Earth Orbit Satellites


Satellite should be properly placed in the corresponding orbit after leaving it in the space. It revolves in a particular way and serves its purpose for scientific, military or commercial. The orbits, which are assigned to satellites with respect to earth are called as Earth Orbits. The satellites present in those orbits are called as Earth Orbit Satellites.

We should choose an orbit properly for a satellite based on the requirement. For example, if the satellite is placed in lower orbit, then it takes less time to travel around the earth and there will be better resolution in an onboard camera. Similarly, if the satellite is placed in higher orbit, then it takes more time to travel around the earth and it covers more earth’s surface at one time.

Following are the three important types of Earth Orbit satellites

  • Geosynchronous Earth Orbit Satellites
  • Medium Earth Orbit Satellites
  • Low Earth Orbit Satellites

Now, let us discuss about each type of earth orbit satellites one by one.

Geosynchronous Earth OrbitSatellites

A Geo-synchronous Earth Orbit (GEO) Satellite is one, which is placed at an altitude of 22,300 miles above the Earth. This orbit is synchronized with a side real day (i.e., 23 hours 56 minutes). This orbit can have inclination and eccentricity.

It may not be circular. This orbit can be tilted at the poles of the earth. But, it appears stationary when observed from the Earth. These satellites are used for satellite Television.

The same geo-synchronous orbit, if it is circular and in the plane of equator, then it is called as Geostationary orbit. These Satellites are placed at 35,900kms (same as Geosynchronous) above the Earth’s Equator and they keep on rotating with respect to earth’s direction (west to east).

The satellites present in these orbits have the angular velocity same as that of earth. Hence, these satellites are considered as stationary with respect to earth since, these are in synchronous with the Earth’s rotation.

The advantage of Geostationary orbit is that no need to track the antennas in order to find the position of satellites.

Geostationary Earth Orbit Satellites are used for weather forecasting, satellite TV, satellite radio and other types of global communications.

The following figure shows the difference between Geo-synchronous and Geo-stationary orbits. The axis of rotation indicates the movement of Earth.

Geosynchronous Earth OrbitSatellites

Note − Every Geostationary orbit is a Geo-synchronous orbit. But, the converse need not be true.

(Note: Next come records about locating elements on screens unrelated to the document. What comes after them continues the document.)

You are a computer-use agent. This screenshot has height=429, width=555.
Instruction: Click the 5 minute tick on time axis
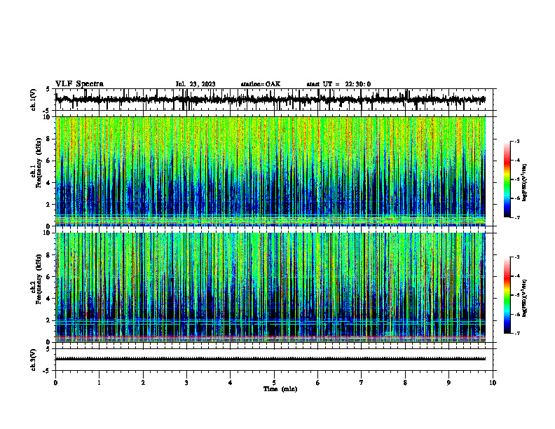pyautogui.click(x=274, y=383)
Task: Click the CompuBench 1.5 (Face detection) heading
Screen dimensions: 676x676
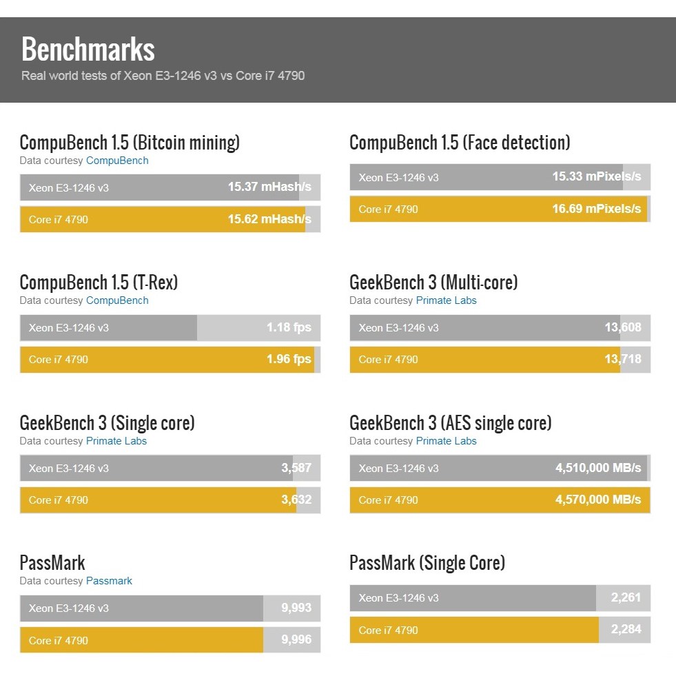Action: pos(460,143)
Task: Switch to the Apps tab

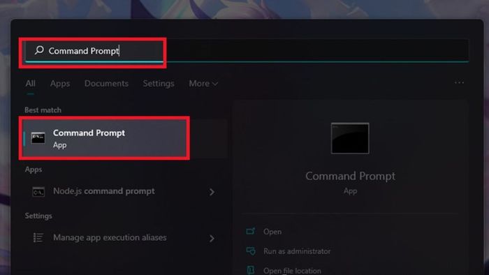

Medium Earth Orbit Satellites

Medium Earth Orbit (MEO) satellites will orbit at distances of about 8000 miles from earth's surface. Signals transmitted from a MEO satellite travel a shorter distance. Due to this, the signal strength at the receiving end gets improved. This shows that smaller and light weight receiving terminals can be used at the receiving end.

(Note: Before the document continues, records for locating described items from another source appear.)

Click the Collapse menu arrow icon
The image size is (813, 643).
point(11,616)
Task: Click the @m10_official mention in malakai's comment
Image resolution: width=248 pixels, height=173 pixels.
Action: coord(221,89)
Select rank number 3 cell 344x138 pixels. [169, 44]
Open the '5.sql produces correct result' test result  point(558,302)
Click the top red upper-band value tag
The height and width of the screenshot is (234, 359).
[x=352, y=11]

Transmission delay can be defined as the time it takes for a signal to travel up to a satellite and back down to a receiving station. In this case, there is less transmission delay. Because, the signal travels for a shorter distance to and from the MEO satellite.

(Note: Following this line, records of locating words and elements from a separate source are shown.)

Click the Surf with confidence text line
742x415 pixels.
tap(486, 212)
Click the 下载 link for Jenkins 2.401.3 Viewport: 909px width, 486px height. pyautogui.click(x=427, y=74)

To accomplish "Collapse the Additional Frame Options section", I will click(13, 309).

For real-time communications, the shorter the transmission delay, the better will be the communication system. As an example, if a GEO satellite requires 0.25 seconds for a round trip, then MEO satellite requires less than 0.1 seconds to complete the same trip. MEOs operate in the frequency range of 2 GHz and above.

These satellites are used for High speed telephone signals. Ten or more MEO satellites are required in order to cover entire earth.

Low Earth Orbit Satellites

Low Earth Orbit LEO) satellites are mainly classified into three categories. Those are little LEOs, big LEOs, and Mega-LEOs. LEOs will orbit at a distance of 500 to 1000 miles above the earth's surface. These satellites are used for satellite phones and GPS.

This relatively short distance reduces transmission delay to only 0.05 seconds. This further reduces the need for sensitive and bulky receiving equipment. Twenty or more LEO satellites are required to cover entire earth.

Little LEOs will operate in the 800 MHz (0.8 GHz) range. Big LEOs will operate in the 2 GHz or above range, and Mega-LEOs operates in the 20-30 GHz range.

The higher frequencies associated with Mega-LEOs translates into more information carrying capacity and yields to the capability of real-time, low delay video transmission scheme.

The following figure depicts the paths of LEO, MEO and GEO

Earth Orbit

Orbital Slots

Here, a question may arise that with more than 200 satellites that are in geosynchronous orbit, how do we keep them from running into each other or from attempting to use the same location in space?

To answer this problem (question), international regulatory bodies like the International Telecommunications Union (ITU) and national government organizations like the Federal Communications Commission (FCC) designate the locations on the geosynchronous orbit, where the communications satellites can be located.

These locations are specified in degrees of longitude and are called as orbital slots. The FCC and ITU have progressively reduced the required spacing down to only 2 degrees for C-band and Ku-band satellites due to the huge demand for orbital slots.